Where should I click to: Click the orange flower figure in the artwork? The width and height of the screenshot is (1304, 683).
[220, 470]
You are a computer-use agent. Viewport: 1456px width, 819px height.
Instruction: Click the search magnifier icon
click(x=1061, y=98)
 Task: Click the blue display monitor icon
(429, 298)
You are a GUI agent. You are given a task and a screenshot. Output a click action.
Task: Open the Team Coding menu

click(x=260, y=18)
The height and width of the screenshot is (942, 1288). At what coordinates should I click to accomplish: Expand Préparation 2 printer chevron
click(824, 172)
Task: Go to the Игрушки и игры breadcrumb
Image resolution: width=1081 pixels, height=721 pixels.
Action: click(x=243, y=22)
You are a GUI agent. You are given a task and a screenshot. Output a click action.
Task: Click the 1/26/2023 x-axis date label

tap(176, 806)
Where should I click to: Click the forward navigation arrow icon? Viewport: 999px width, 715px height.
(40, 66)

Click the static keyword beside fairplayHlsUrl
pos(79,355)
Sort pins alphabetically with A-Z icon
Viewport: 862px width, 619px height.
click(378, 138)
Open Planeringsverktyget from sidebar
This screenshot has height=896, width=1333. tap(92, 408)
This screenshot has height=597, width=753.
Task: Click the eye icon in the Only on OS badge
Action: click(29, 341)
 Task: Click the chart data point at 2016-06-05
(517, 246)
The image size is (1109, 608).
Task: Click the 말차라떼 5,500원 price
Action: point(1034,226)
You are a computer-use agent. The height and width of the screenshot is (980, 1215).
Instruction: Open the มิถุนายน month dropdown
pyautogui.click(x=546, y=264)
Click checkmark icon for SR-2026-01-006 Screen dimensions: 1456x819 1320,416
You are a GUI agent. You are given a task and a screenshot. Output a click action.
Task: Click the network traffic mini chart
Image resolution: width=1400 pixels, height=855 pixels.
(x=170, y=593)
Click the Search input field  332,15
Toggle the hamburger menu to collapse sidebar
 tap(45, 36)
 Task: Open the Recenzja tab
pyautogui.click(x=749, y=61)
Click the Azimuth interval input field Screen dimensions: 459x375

-=-=-=-=-

Your task | Rewrite the rows starting at the first one and ending at the one containing "click(x=260, y=18)", replacing "monitor" with "screen" and changing nothing else.

Task result |
Where should I click to: Click the orange flower figure in the artwork? The width and height of the screenshot is (1304, 683).
[220, 470]
You are a computer-use agent. Viewport: 1456px width, 819px height.
Instruction: Click the search magnifier icon
click(x=1061, y=98)
 Task: Click the blue display screen icon
(429, 298)
You are a GUI agent. You are given a task and a screenshot. Output a click action.
Task: Open the Team Coding menu

click(x=260, y=18)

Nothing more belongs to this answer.